%%

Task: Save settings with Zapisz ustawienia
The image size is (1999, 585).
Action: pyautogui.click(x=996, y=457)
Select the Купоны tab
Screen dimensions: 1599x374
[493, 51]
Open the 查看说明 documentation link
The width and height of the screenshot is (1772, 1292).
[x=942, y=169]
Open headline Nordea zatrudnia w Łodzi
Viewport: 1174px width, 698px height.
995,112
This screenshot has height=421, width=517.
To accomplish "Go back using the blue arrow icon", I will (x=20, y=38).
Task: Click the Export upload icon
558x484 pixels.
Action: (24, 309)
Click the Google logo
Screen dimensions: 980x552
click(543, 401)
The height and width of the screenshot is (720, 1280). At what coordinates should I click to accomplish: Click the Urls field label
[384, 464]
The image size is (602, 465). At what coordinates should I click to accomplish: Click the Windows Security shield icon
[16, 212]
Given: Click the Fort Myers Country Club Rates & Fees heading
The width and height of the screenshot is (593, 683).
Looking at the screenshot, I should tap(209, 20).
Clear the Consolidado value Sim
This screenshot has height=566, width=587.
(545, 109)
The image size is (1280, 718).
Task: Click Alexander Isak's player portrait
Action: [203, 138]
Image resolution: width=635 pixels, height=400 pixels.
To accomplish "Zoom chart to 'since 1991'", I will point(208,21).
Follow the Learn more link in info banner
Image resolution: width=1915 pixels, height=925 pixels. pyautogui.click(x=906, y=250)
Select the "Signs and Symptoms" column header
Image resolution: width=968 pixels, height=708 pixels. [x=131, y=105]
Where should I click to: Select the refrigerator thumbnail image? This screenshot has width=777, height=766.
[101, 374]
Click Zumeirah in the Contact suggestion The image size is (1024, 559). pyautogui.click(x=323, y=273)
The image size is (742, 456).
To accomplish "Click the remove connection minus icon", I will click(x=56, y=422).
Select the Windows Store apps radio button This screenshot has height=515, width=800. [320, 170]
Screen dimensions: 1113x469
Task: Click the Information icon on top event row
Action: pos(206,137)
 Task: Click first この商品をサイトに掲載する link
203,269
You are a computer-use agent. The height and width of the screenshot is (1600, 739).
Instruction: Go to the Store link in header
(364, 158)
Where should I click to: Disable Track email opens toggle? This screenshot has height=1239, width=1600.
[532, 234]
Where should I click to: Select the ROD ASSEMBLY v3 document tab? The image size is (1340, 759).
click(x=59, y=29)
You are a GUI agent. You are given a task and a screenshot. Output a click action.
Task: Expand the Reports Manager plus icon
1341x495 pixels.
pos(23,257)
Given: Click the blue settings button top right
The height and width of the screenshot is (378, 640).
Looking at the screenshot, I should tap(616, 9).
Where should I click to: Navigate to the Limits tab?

%%

PROBLEM TO SOLVE:
So that the data stays intact, repeat all of it exactly.

FINISHED EXERCISE:
Task: Save settings with Zapisz ustawienia
The image size is (1999, 585).
Action: pyautogui.click(x=996, y=457)
Select the Купоны tab
Screen dimensions: 1599x374
[493, 51]
Open the 查看说明 documentation link
The width and height of the screenshot is (1772, 1292).
[x=942, y=169]
Open headline Nordea zatrudnia w Łodzi
Viewport: 1174px width, 698px height.
995,112
This screenshot has height=421, width=517.
To accomplish "Go back using the blue arrow icon", I will (x=20, y=38).
Task: Click the Export upload icon
558x484 pixels.
Action: (24, 309)
Click the Google logo
Screen dimensions: 980x552
click(543, 401)
The height and width of the screenshot is (720, 1280). At what coordinates should I click to accomplish: Click the Urls field label
[384, 464]
The image size is (602, 465). At what coordinates should I click to accomplish: Click the Windows Security shield icon
[16, 212]
Given: Click the Fort Myers Country Club Rates & Fees heading
The width and height of the screenshot is (593, 683).
Looking at the screenshot, I should tap(209, 20).
Clear the Consolidado value Sim
This screenshot has height=566, width=587.
(545, 109)
The image size is (1280, 718).
Task: Click Alexander Isak's player portrait
Action: [203, 138]
Image resolution: width=635 pixels, height=400 pixels.
To accomplish "Zoom chart to 'since 1991'", I will point(208,21).
Follow the Learn more link in info banner
Image resolution: width=1915 pixels, height=925 pixels. pyautogui.click(x=906, y=250)
Select the "Signs and Symptoms" column header
Image resolution: width=968 pixels, height=708 pixels. [x=131, y=105]
Where should I click to: Select the refrigerator thumbnail image? This screenshot has width=777, height=766.
[101, 374]
Click Zumeirah in the Contact suggestion The image size is (1024, 559). pyautogui.click(x=323, y=273)
The image size is (742, 456).
To accomplish "Click the remove connection minus icon", I will click(x=56, y=422).
Select the Windows Store apps radio button This screenshot has height=515, width=800. [320, 170]
Screen dimensions: 1113x469
Task: Click the Information icon on top event row
Action: pos(206,137)
 Task: Click first この商品をサイトに掲載する link
203,269
You are a computer-use agent. The height and width of the screenshot is (1600, 739).
Instruction: Go to the Store link in header
(364, 158)
Where should I click to: Disable Track email opens toggle? This screenshot has height=1239, width=1600.
[532, 234]
Where should I click to: Select the ROD ASSEMBLY v3 document tab? The image size is (1340, 759).
click(x=59, y=29)
You are a GUI agent. You are given a task and a screenshot. Output a click action.
Task: Expand the Reports Manager plus icon
1341x495 pixels.
pos(23,257)
Given: Click the blue settings button top right
The height and width of the screenshot is (378, 640).
Looking at the screenshot, I should tap(616, 9).
Where should I click to: Navigate to the Limits tab?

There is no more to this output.